O envio ao Congresso dos projetos das reformas trabalhista e previdenciária, além da aprovação do teto de gastos pelas duas casas do Legislativo, só veio dar razão àqueles que não temeram o Temer.

Como não tinha nenhuma popularidade, supôs-se (eu fui um desses otários) que o novo presidente, ao se sentar em sua cadeira no terceiro andar do Planalto, tenha pensado apenas em adotar medidas duras, mas necessárias, já que não precisaria agradar o populacho.
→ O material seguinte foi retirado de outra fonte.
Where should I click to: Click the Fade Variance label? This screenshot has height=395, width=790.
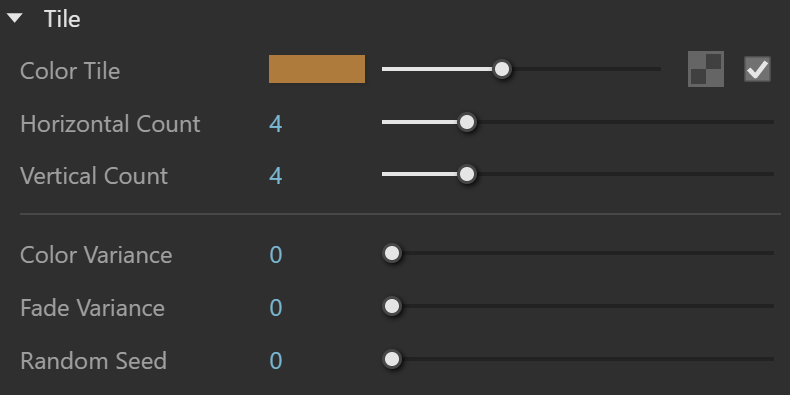point(92,308)
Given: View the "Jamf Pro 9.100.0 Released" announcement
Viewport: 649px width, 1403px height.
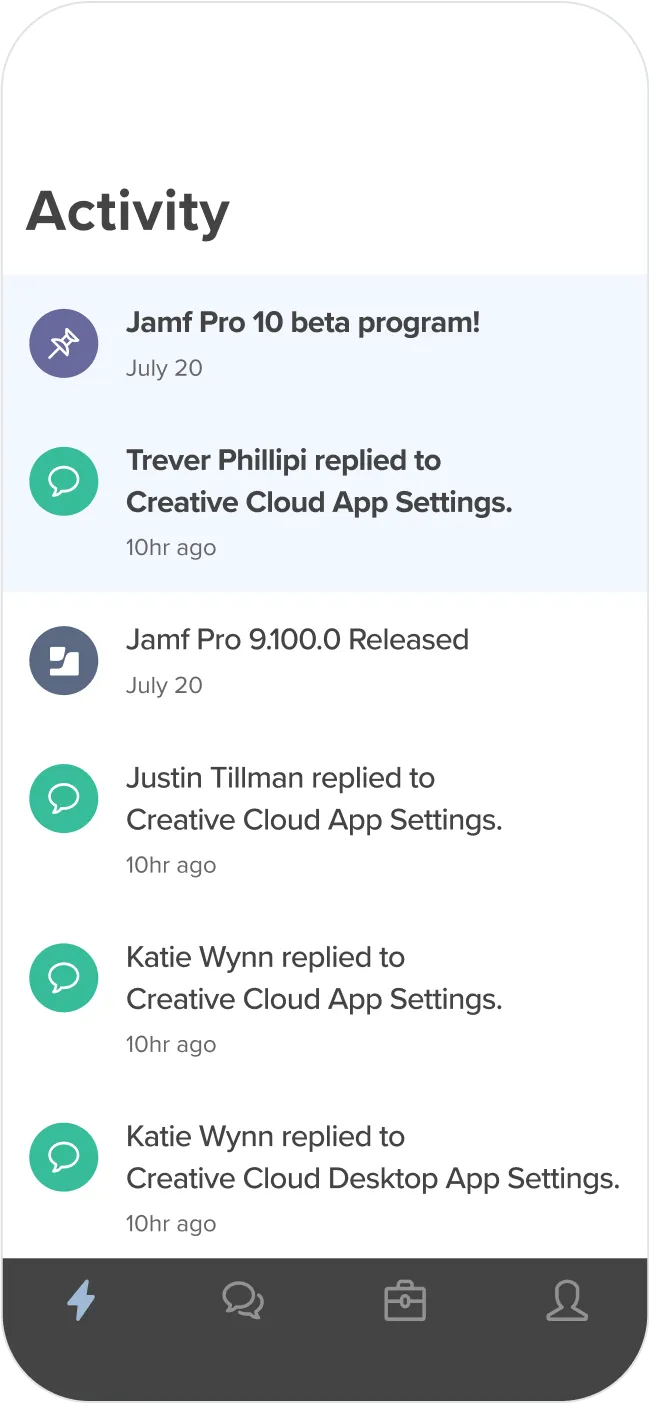Looking at the screenshot, I should click(297, 639).
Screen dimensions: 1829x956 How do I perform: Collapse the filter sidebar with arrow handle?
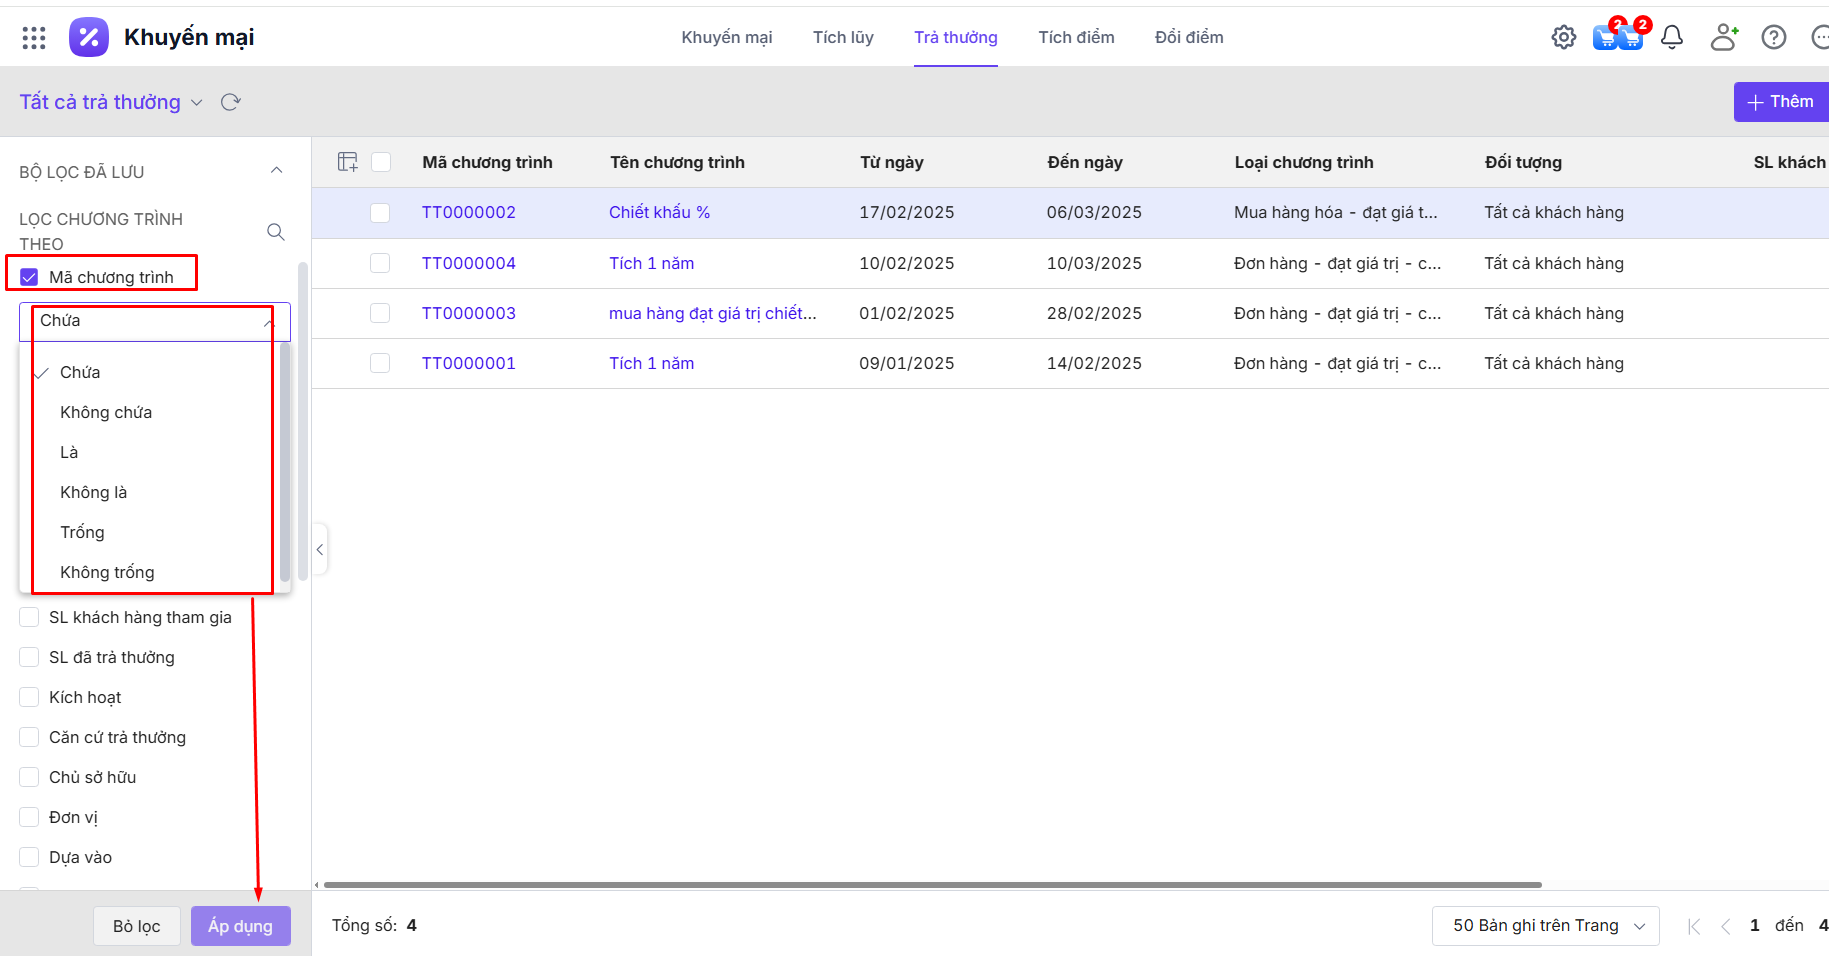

“Vou debelar a inflação, pôr as contas públicas em ordem e aplainar o terreno para que no mínimo os três próximos governos possam lançar o país num ciclo de prosperidade.”
         
Vieram então os fatos e eles mostraram que Temer era farinha do mesmo saco que embalou Geddel, Moreira, Jucá, Padilha, etc…

Tudo bem. Isso não foi nenhuma surpresa. Daquelas duas cuias (a de cabeça para cima e a de cabeça para baixo), e é de lá que eles vieram, pode se esperar tudo, menos idealismo e lealdade ao país.

Como Meirelles e Goldfajn continuaram em seus postos, a inflação foi demolida (com a ajuda da recessão, mas foi) e a recessão fez um stop que todo mundo torceu para que não fosse apenas um pit stop.

A delação dos Batista mudou tudo, criou novos fatos. E que fatos. “Ótimo, ótimo”, “Precisa manter isso”, “Você deu seu nome na portaria?” E por aí foi a conversa gravada na garagem do Jaburu, aquela que o Gilmar diz que não vale.

O curioso é que nesses episódios a gente descobre que o Brasil tem uma unidade monetária de corrupção: 500 mil reais. Que é o que cabe numa mala ou mochila de porte médio. E o intervalo entre um pagamento e outro é de uma semana. Ainda bem que não temos cédulas de 500 ou de mil reais.

Dois milhões de um “empréstimo” para a compra de uma casa são quatro parcelas semanais de 500 mil. Dez milhões: vinte semanas. Houve até o caso em que o ativo ofereceu ao passivo 500 mil por semana até o resto da vida. Em outro, um milhão por semana (no caso, dois pagamentos, quem sabe às terças e sextas, por causa do tamanho da mala), durante 25 anos. Até o Leonel Messi ficou com inveja.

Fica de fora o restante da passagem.